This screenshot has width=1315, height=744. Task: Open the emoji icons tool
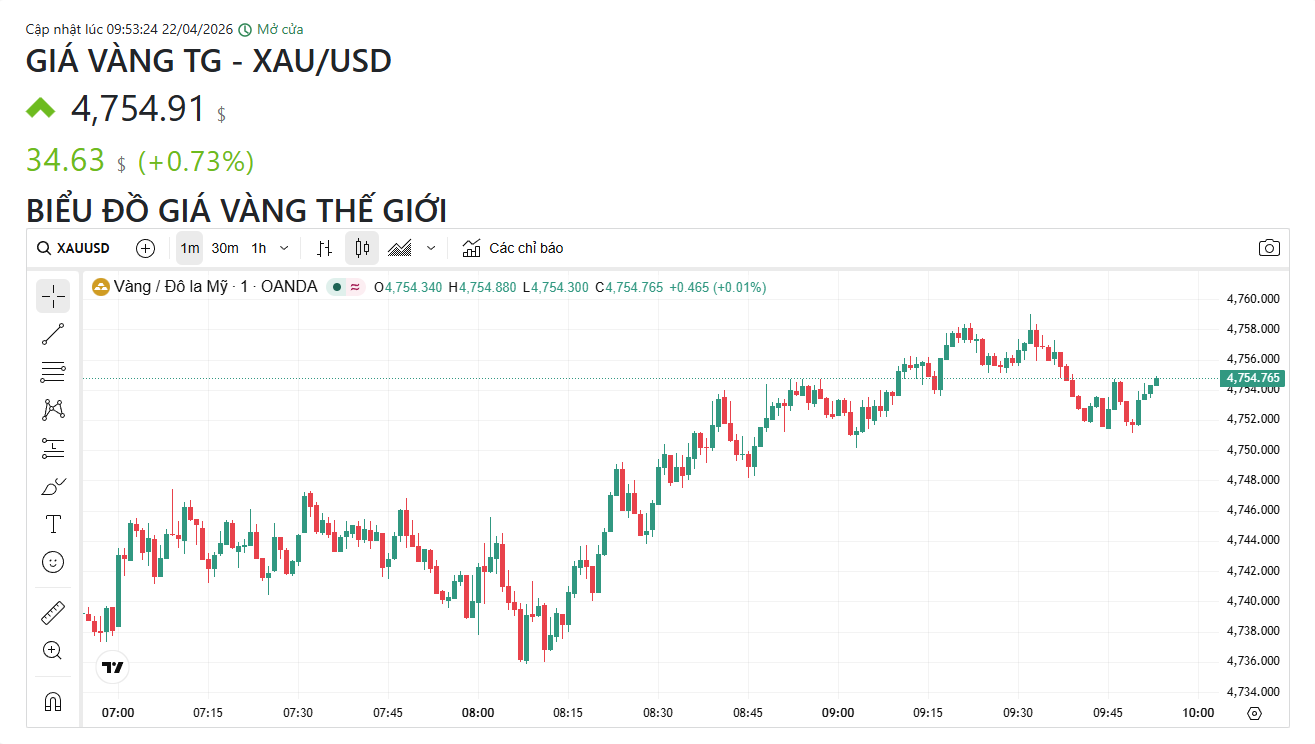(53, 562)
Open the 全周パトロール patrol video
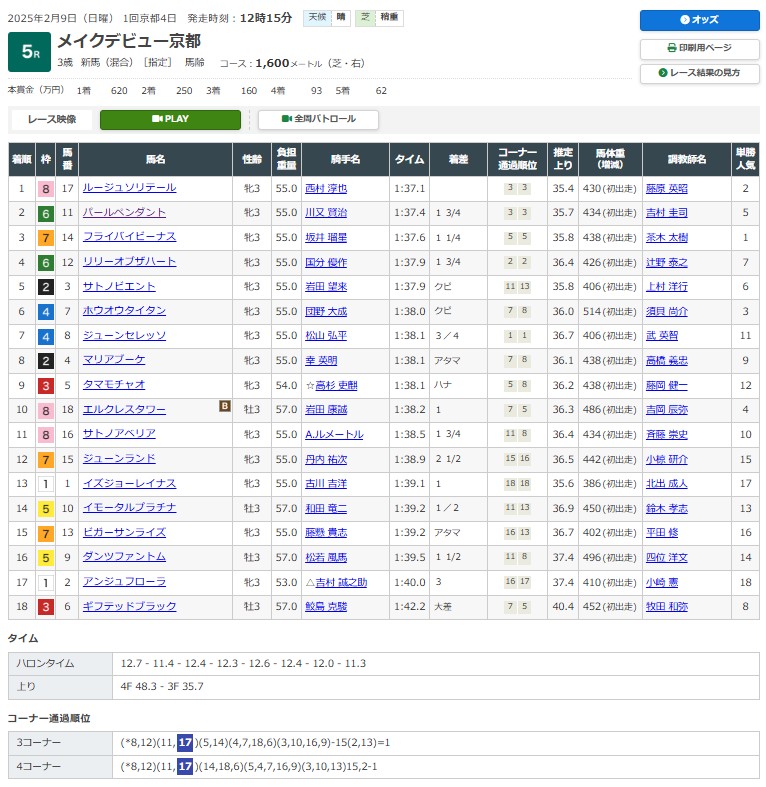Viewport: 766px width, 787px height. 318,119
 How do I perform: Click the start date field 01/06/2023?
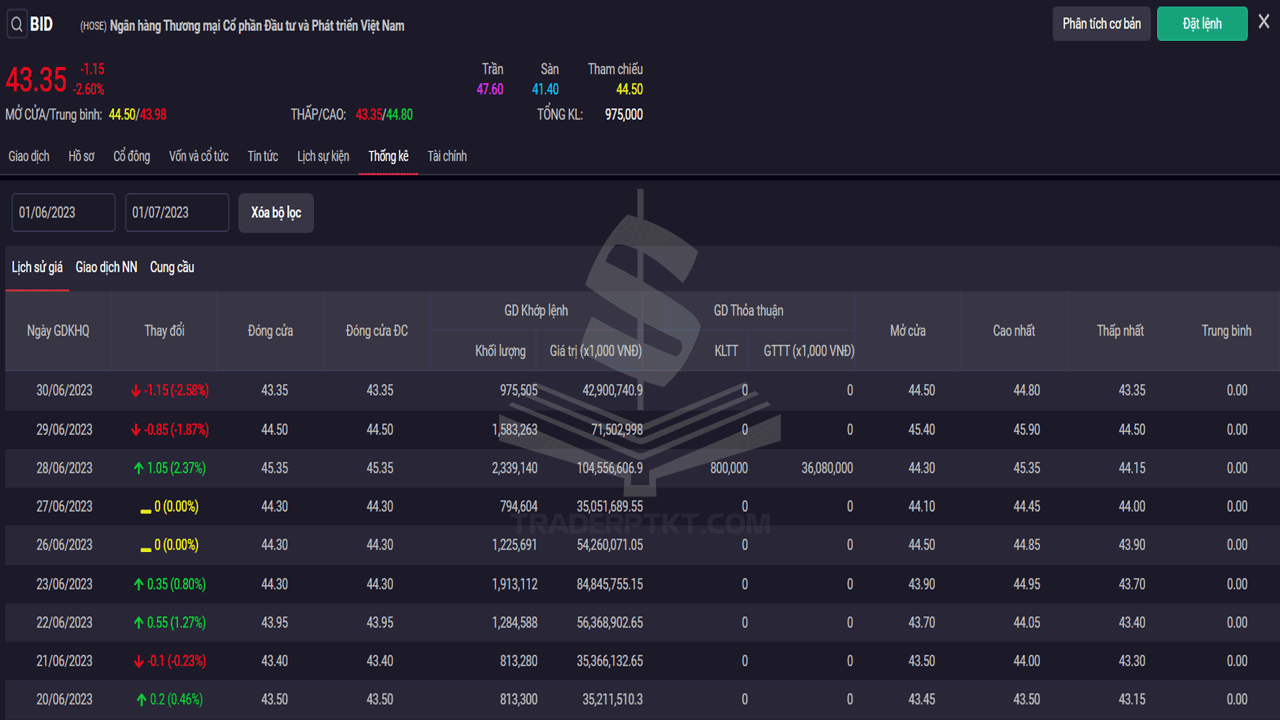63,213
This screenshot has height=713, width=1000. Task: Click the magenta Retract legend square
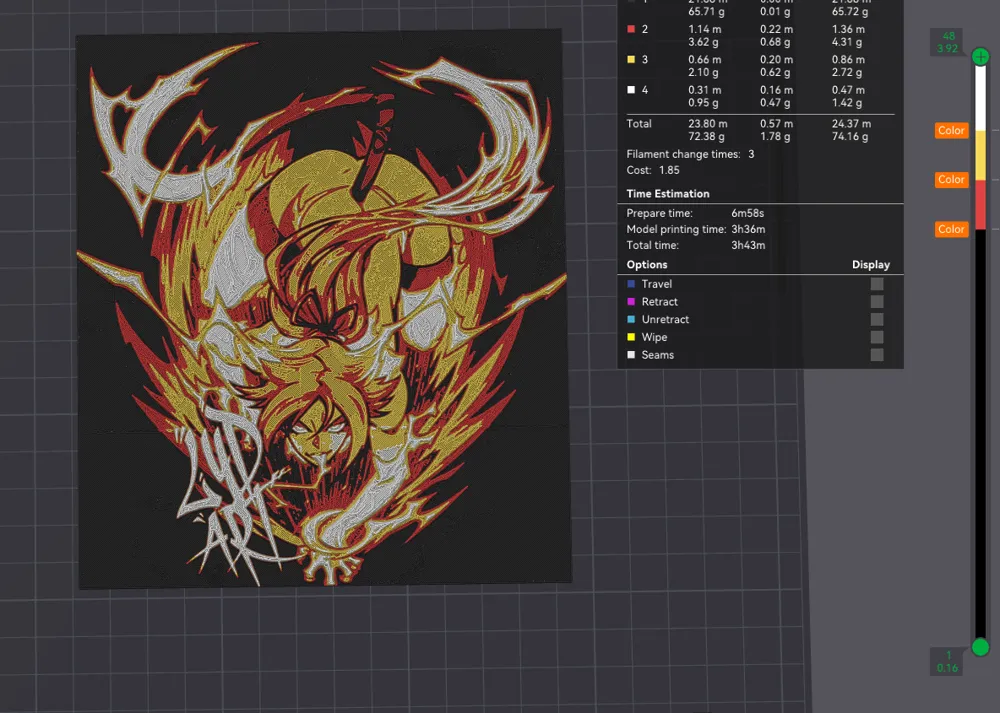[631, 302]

> [Goal] Format every line of the entries above as a numbered list, skipping blank lines and leaving out the pictures.

> [Result below]
1. This screenshot has width=1315, height=744. Task: Open the emoji icons tool
2. (53, 562)
3. Open the 全周パトロール patrol video
4. Viewport: 766px width, 787px height. 318,119
5.  How do I perform: Click the start date field 01/06/2023?
6. 63,213
7. This screenshot has height=713, width=1000. Task: Click the magenta Retract legend square
8. [631, 302]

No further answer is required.